**WORK REQUIRED**
Can you reproduce the film parody essay below between "The final semantic" and "addressing the spectator.", inclusive, copying it word for word?

**EXERCISE TEXT**
- - - - - - -
Though the primary narrative is a comedic twist on the classic Frankenstein story, the film includes subplot and character references to other horror films—a semantic element of the parody genre. Specific points in the narrative when other horror films are referenced include when the monster is put on display and rejected, which is reminiscent of King Kong (Cooper & Schoedsack, 1933), and the character of Frau Blücher, who is a direct reference in appearance and behavior to Mrs. Denvers (Judith Anderson) from Rebecca (Hitchcock, 1940). Character names and behaviors are also paying homage to (but are slightly different from) the original. In the original Frankenstein story, Viktor Frankenstein had an assistant named Fritz. Igor, who is the younger Frankenstein’s assistant, is a common misnomer for Fritz and thus a very deliberate choice for the name of the character in Young Frankenstein. Another play on names occurs throughout the film when young Frankenstein (in a matter of shame) insists his name be pronounced “Fronk-un-steen,” until the end of the film when he embraces his family’s legacy and proudly proclaims himself a “Frankenstein.”

 

Another syntactic element of the parody genre is to use mise-en-scene reminiscent of the film(s) being parodied. I cannot say I rented the 1931 Frankenstein to see if the shot composition was similar or identical, but I did read that the laboratory set in Young Frankenstein was set up to look identical to the lab in the original; complete with original props, thanks to the still then-living prop designer on the 1931 film, Ken Strickfaden. Mel Brooks also chose to shoot in Black and White, though color was obviously available to him, as a stylistic homage to the original film.

 

The final semantic element of film parody I am discussing is self-referential humor. Most film parodies acknowledge either an audience (usually with a character’s slow turn and stare toward the camera, such as when the little girl famously runs out of flower petals and asks the monster “what can we throw into the river now?”) or the fact that they are a movie (the most prominent example that comes to mind is from another Mel Brooks parody, Spaceballs [1987] when Lone Star [Bill Pullman] and Dark Helmet [Rick Moranis] take their Schwartz lightsaber fight off the set and accidentally kill a crew member.) Throughout Young Frankenstein, Igor is constantly looking toward the camera, and even addressing the spectator.

 

These semantic elements are shared over the gamut of films I have selected to profile the parody genre. If Young Frankenstein can be considered the “old” part of the cycle, then Scary Movie can be considered to be the “recent” part of the cycle. The 2000 film makes fun of the 1996 Wes Craven directed Scream, an interesting film in its own right, as it falls into the hybrid genre of Horror/Horror Parody due to its seemingly self-awareness and self-reference (see: Jamie Kennedy’s “rules to survive a horror movie” diatribe), and cultural references (Wes Craven cameo as a school janitor in a Freddy Krueger-esque sweater). Scary Movie spoofs this almost-spoof with a narrative structure and characters practically identical to Scream. After the murder of their classmate Drew (Carmen Electra, playing the Drew Barrymore character from Scream [no coincidence there is some name swapping going on]), a group of friends bands together and tries to figure out who is killing teenagers and why. Virginal Cindy Campbell (Anna Faris, taking on the Neve Campbell role of “Sidney” in Scream) thinks the killer is after them because of a man they accidentally ran over and killed the previous year (in a spoof of I Know What You Did Last Summer [Gillespie 1997]). Just as in Scream, once Cindy has sex with her boyfriend, he and another of their friends is revealed to be the killer(s), working in conjunction to kill their friends and Cindy simply because that is what happens in horror movies.
- - - - - - -
**SOURCE DATA**
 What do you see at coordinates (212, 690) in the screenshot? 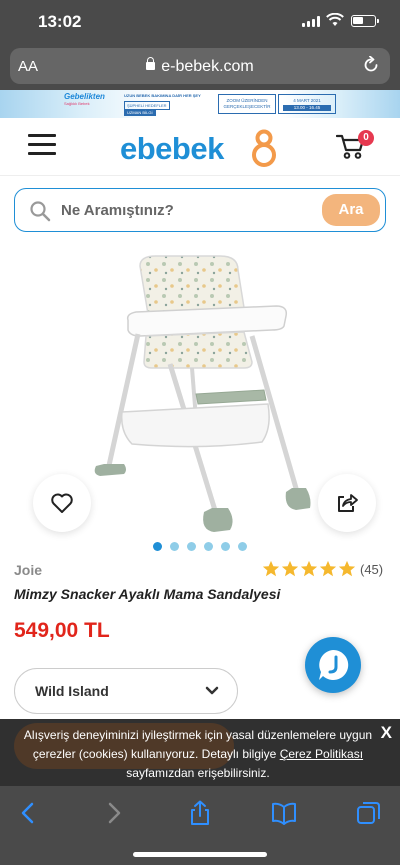
I see `chevron-down-icon` at bounding box center [212, 690].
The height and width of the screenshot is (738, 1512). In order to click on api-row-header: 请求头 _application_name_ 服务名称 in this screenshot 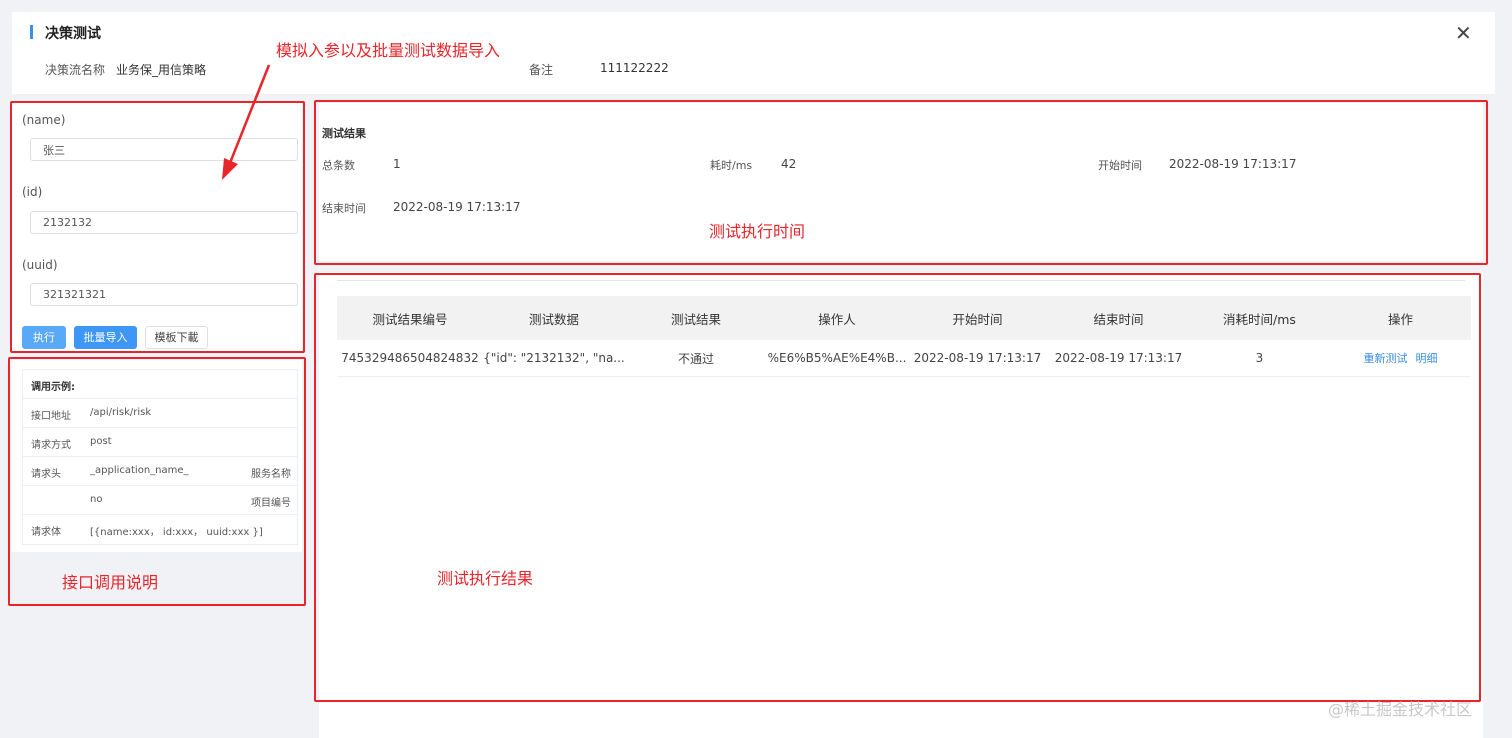, I will do `click(160, 472)`.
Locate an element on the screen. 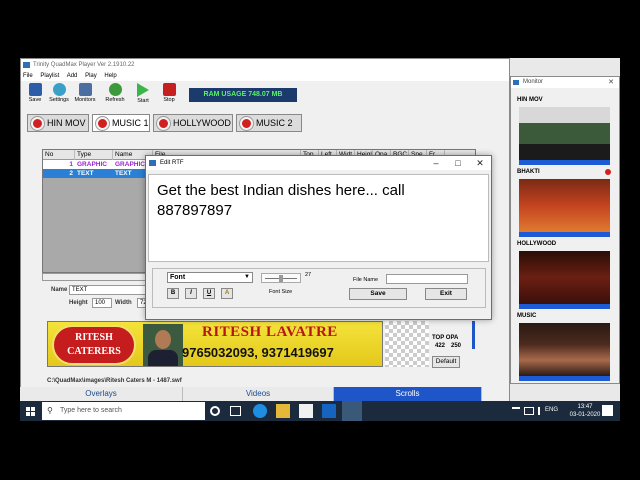 The width and height of the screenshot is (640, 480). start-tool-button: Start is located at coordinates (143, 96).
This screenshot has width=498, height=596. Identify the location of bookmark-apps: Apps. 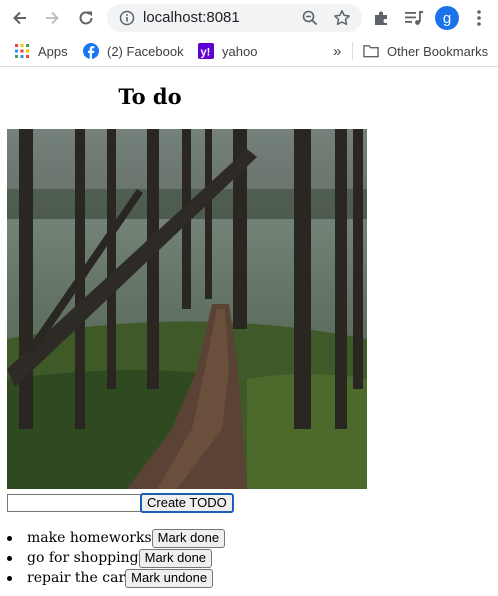
(41, 51).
- - - - - - -
**EXERCISE RESPONSE**
The final semantic element of film parody I am discussing is self-referential humor. Most film parodies acknowledge either an audience (usually with a character’s slow turn and stare toward the camera, such as when the little girl famously runs out of flower petals and asks the monster “what can we throw into the river now?”) or the fact that they are a movie (the most prominent example that comes to mind is from another Mel Brooks parody, Spaceballs [1987] when Lone Star [Bill Pullman] and Dark Helmet [Rick Moranis] take their Schwartz lightsaber fight off the set and accidentally kill a crew member.) Throughout Young Frankenstein, Igor is constantly looking toward the camera, and even addressing the spectator.